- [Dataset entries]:
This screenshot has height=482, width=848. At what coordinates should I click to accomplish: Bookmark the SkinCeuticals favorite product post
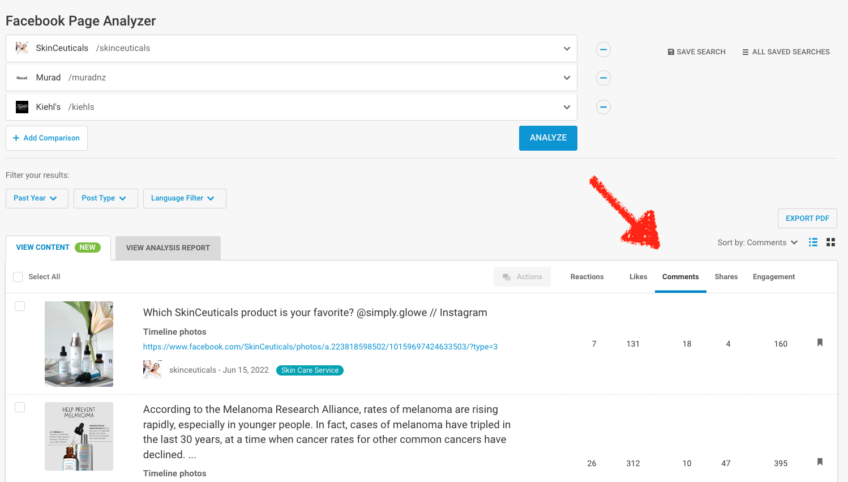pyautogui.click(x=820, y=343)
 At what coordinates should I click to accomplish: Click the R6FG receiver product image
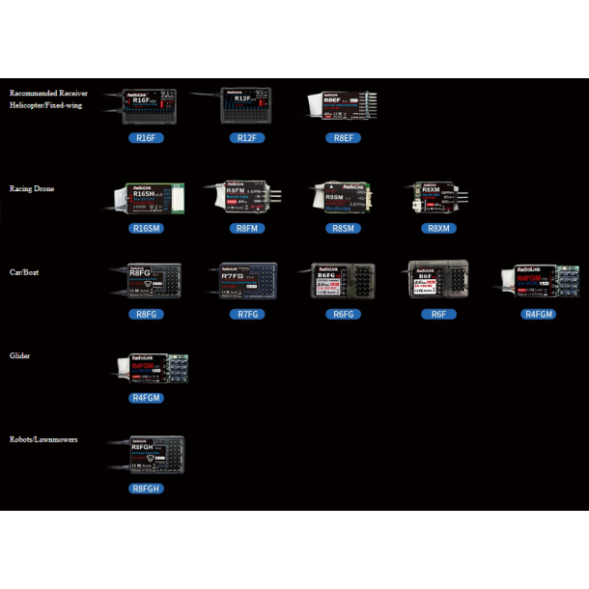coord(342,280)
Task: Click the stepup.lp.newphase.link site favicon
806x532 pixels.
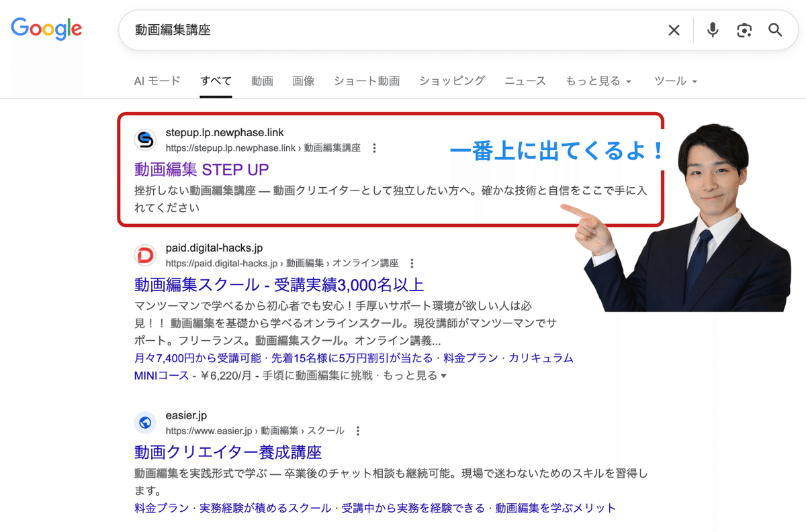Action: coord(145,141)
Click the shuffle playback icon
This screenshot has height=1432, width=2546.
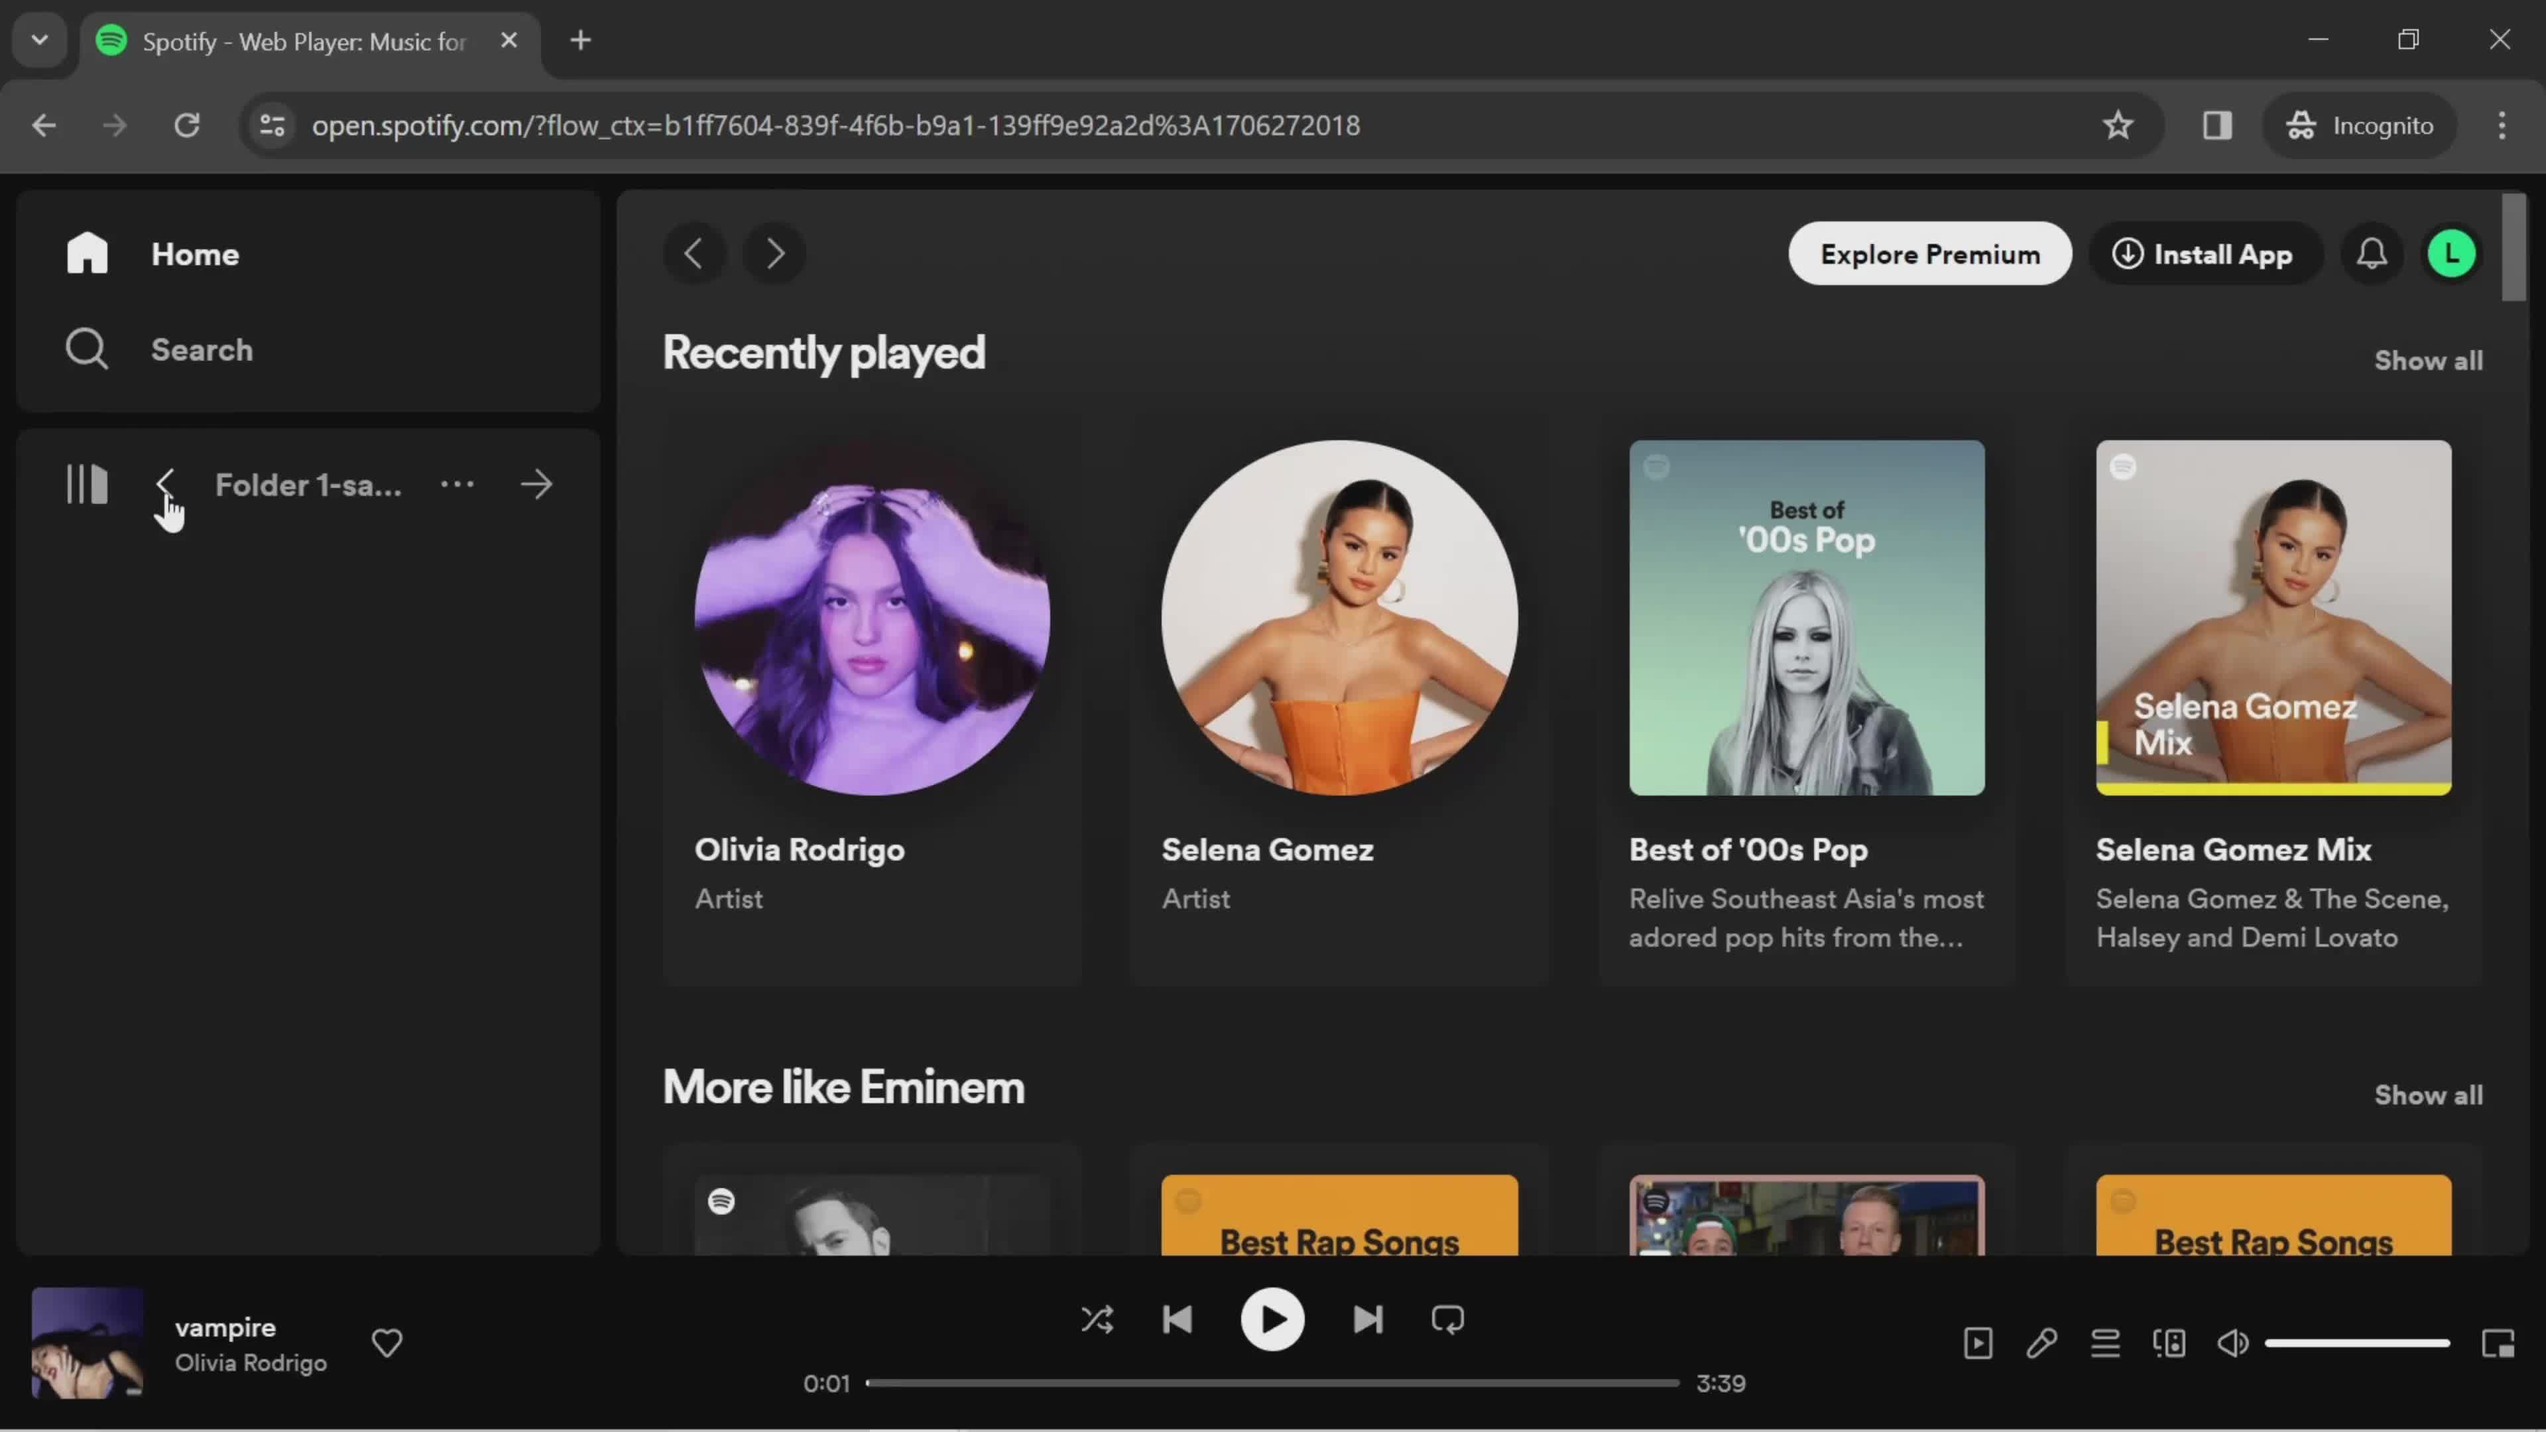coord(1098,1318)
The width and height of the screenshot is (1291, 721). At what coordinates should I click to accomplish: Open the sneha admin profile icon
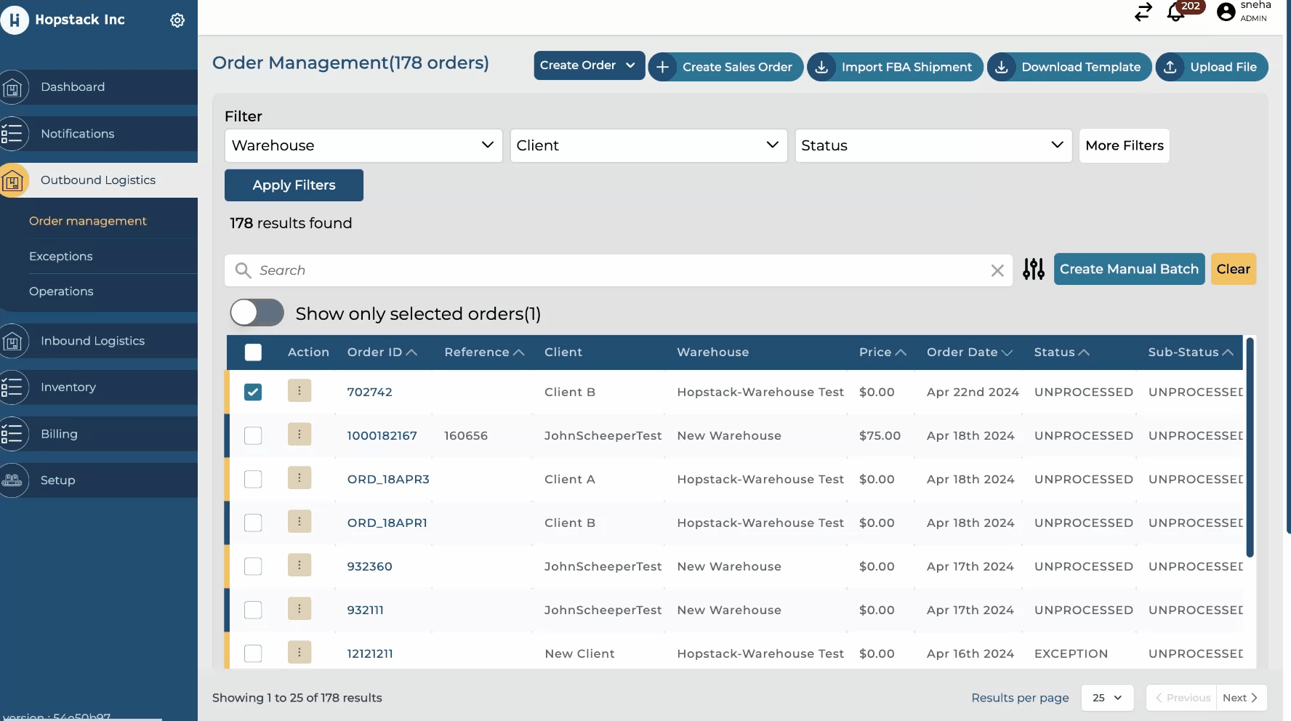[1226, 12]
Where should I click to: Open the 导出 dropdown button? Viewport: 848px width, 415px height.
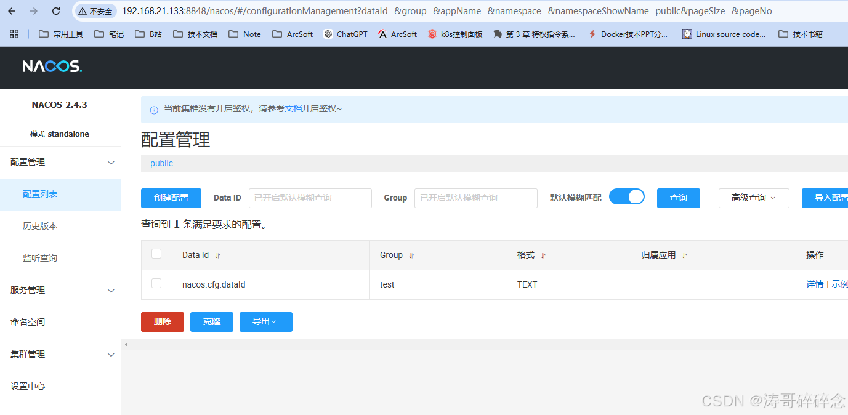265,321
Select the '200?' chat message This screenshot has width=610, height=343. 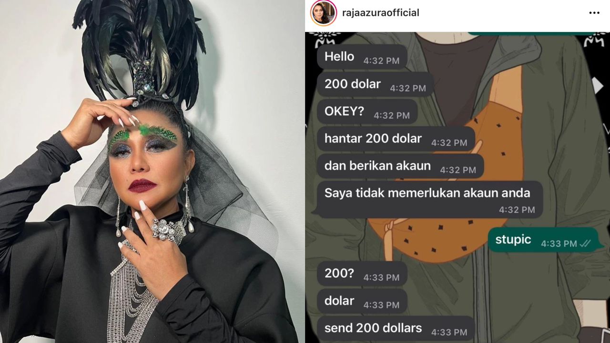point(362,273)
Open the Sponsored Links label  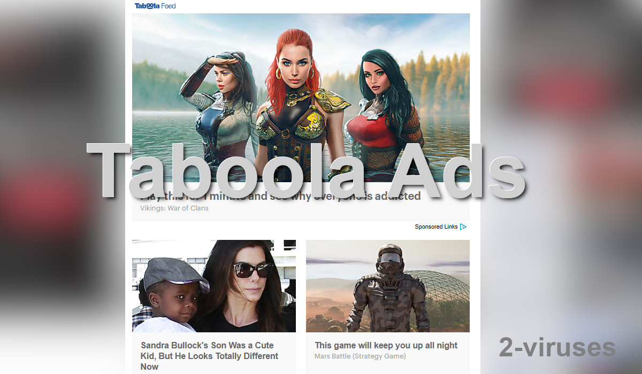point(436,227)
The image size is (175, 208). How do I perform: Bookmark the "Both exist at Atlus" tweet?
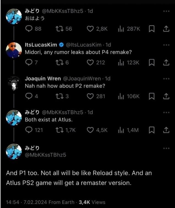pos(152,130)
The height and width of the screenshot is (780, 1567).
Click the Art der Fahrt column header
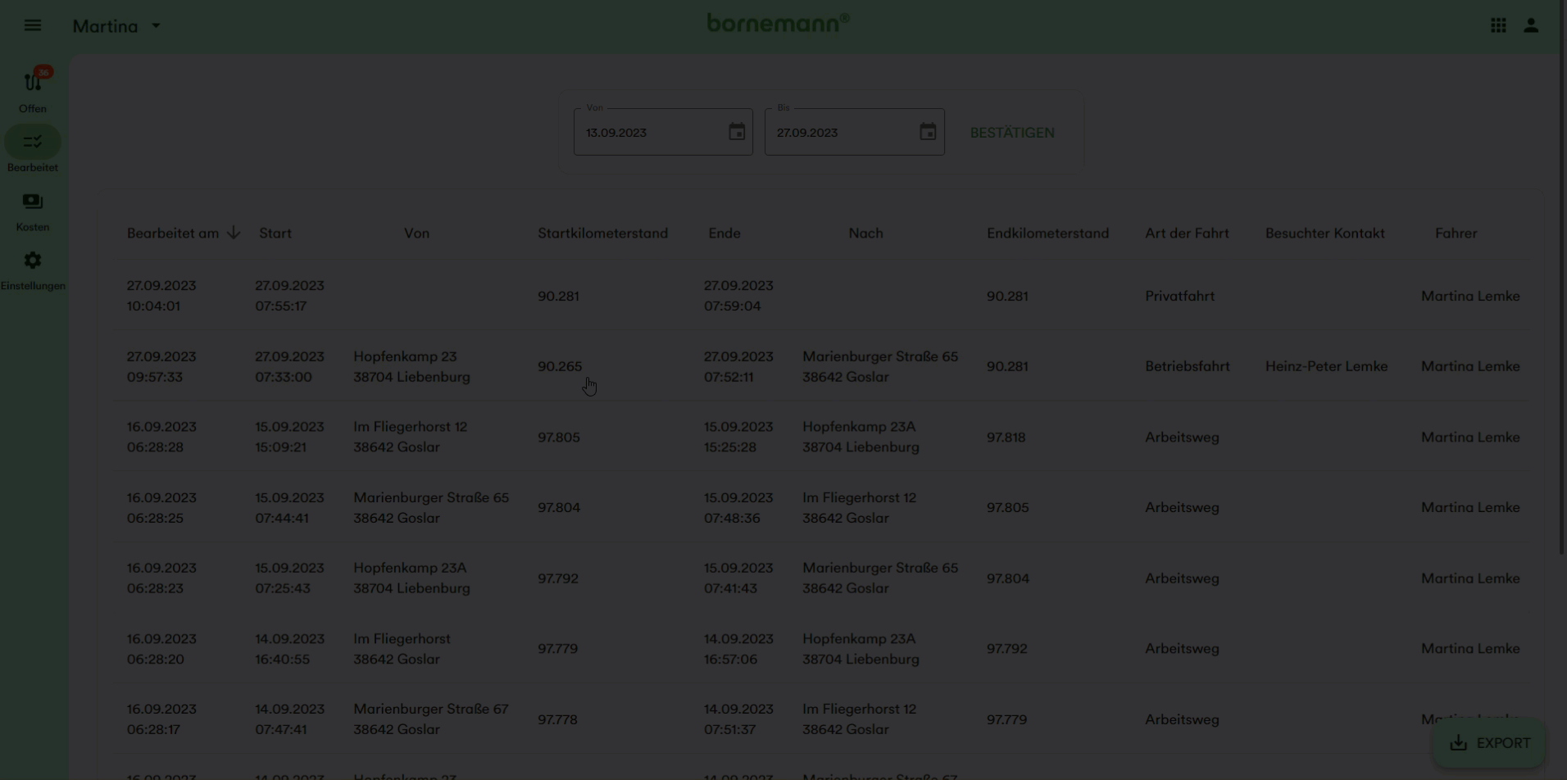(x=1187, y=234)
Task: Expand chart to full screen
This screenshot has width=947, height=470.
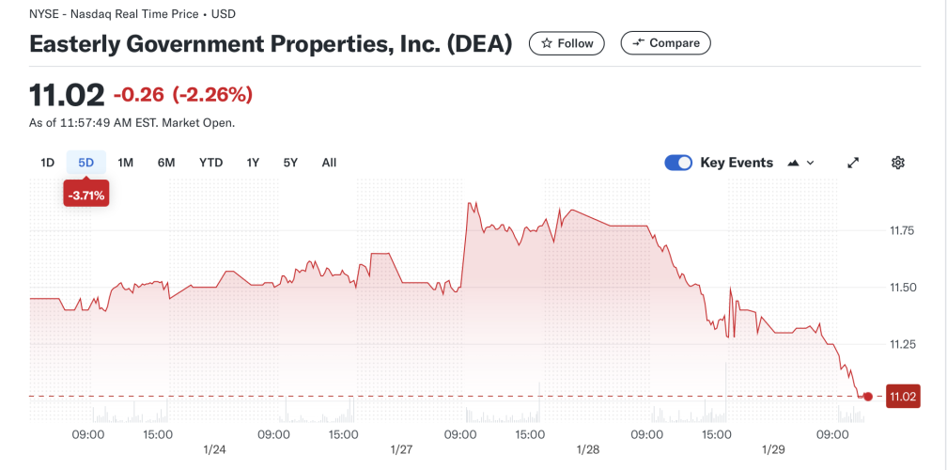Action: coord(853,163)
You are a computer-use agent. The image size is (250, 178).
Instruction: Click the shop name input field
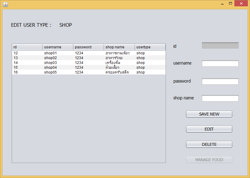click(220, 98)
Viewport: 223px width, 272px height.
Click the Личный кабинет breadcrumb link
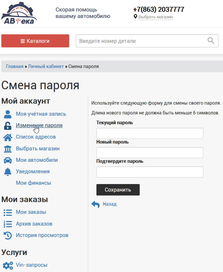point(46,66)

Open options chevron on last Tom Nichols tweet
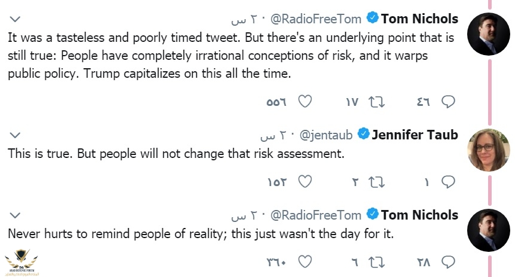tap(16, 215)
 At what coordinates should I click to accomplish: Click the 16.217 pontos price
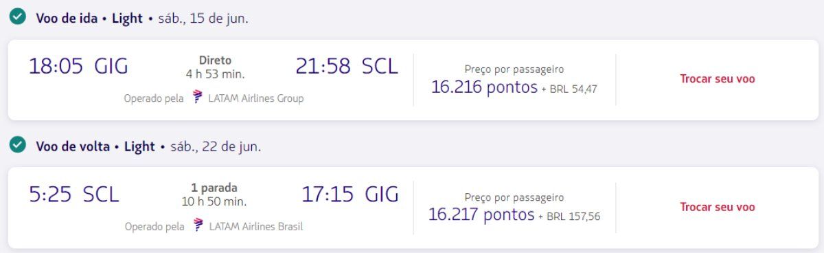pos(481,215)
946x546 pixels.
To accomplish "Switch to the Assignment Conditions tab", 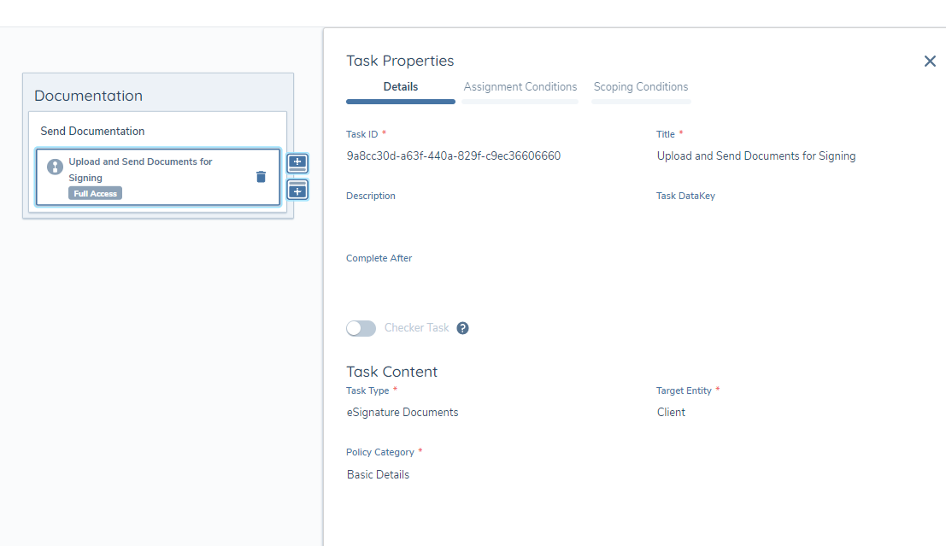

- [INSTRUCTIONS TO FOLLOW]: All lines from the one containing "Open options chevron" to the last line of the data above, both included, should be printed exactly, and the pictures should not appear.

- [PROBLEM SOLUTION]:
Open options chevron on last Tom Nichols tweet
tap(16, 215)
 At what coordinates should I click to accomplish: Click the 16.217 pontos price
pos(481,215)
946x546 pixels.
To accomplish "Switch to the Assignment Conditions tab", 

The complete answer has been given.